Die zweite wichtige Funktion solcher Ethikkommissionen ist die, dass sie auf die Bremse steigen, bevor eine Entwicklung aus dem Ruder läuft. In diese Kategorie des behutsamen Verzögerns lässt sich die eine oder andere Stellungnahme der österreichischen Bioethikkommission einreihen. Dieses offizielle Gremium beim Bundeskanzleramt hat unter anderem bei der pränatalen Diagnostik oder bei der Leihmutterschaft dafür gesorgt, dass in Österreich nicht sofort alles erlaubt wird, nur weil es in einem Nachbarstaat auch erlaubt ist. In den meisten Fällen wird damit zwar nichts auf Dauer verhindert, aber es entsteht eine wertvolle Zwischenzeit, in der offene Fragen weiter geprüft und positive oder negative Erfahrungen gesammelt werden können.
Immerhin ist die Wissenschaft ehrlich genug, dass sie falsche Hoffnungen und überzogene Heilsversprechen mittelfristig auch wieder korrigiert. Erinnern Sie sich noch, was alles vom Eingriff in die Gene erwartet worden war?

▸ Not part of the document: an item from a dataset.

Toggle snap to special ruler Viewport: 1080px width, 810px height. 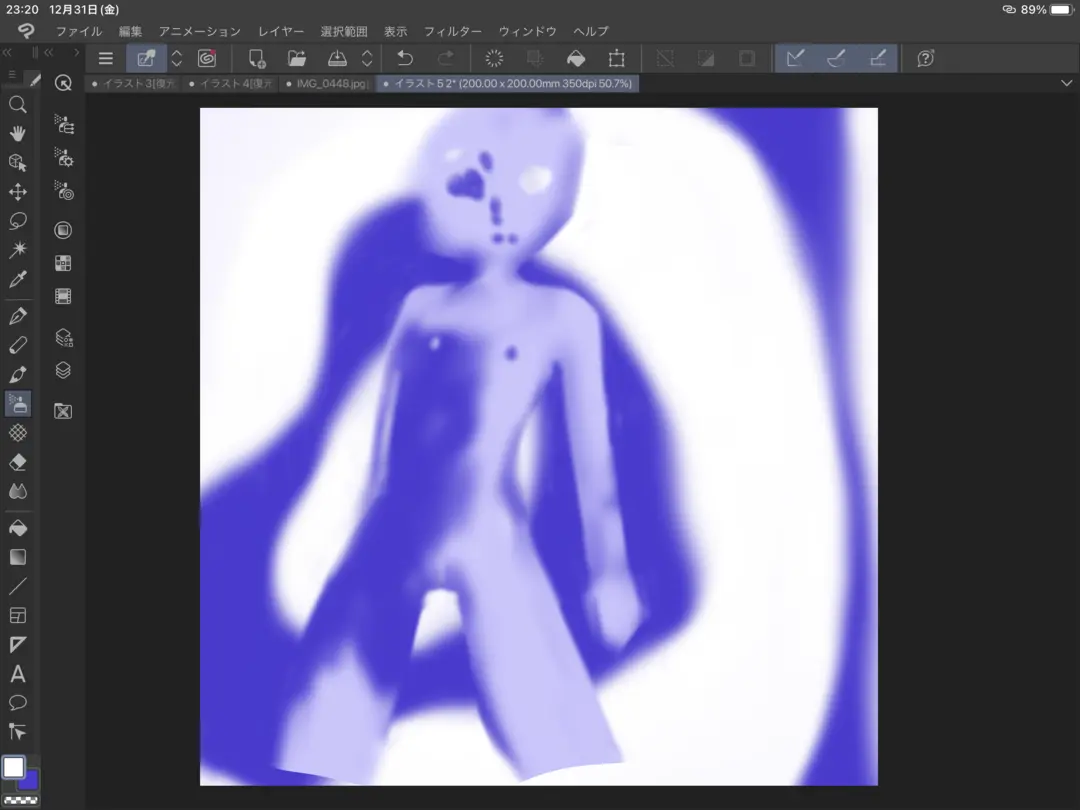click(835, 58)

Am 26. Juni 2000 ist in großer Inszenierung im Weißen Haus in Washington die Entschlüsselung des menschlichen Genoms verkündet worden. „Jetzt lernen wir die Sprache, mit der Gott das Leben erschuf“, tönte der damalige US-Präsident Bill Clinton.
Heute weiß die Wissenschaft, dass die Epigenetik eine entscheidende Rolle dabei spielt, welche Gene bei einem Menschen eingeschaltet werden und welche bedeutungslos bleiben. Das entwertet nicht den Erfolg, den die Kartierung des Genoms gebracht hat. Aber es stellt ihn, nicht einmal zwei Jahrzehnte später, in einen neuen Rahmen.

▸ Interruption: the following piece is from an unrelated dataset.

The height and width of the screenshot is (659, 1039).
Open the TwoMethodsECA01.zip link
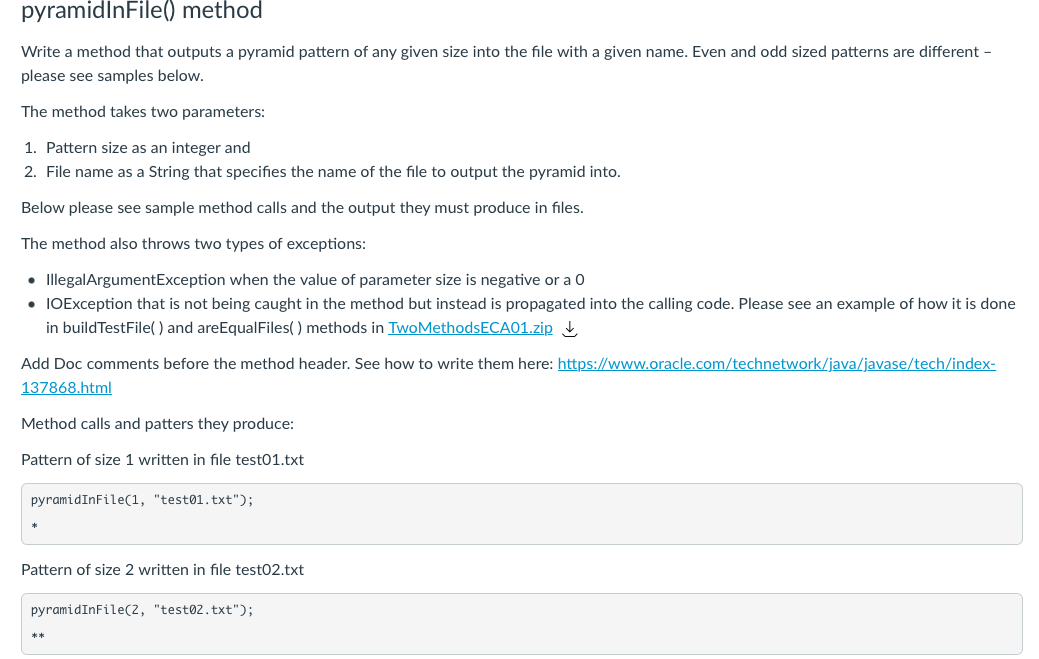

Ethikkommissionen haben die Aufgabe, immer wieder aufs Neue diesen Blick auf das Ganze des Menschseins zu schärfen. Wenn sie dieses Nachdenken rechtzeitig anregen oder fallweise auch nur ein paar Jahre Bedenkzeit erzwingen, ist für die Wahrung und den Schutz des Humanum viel erreicht.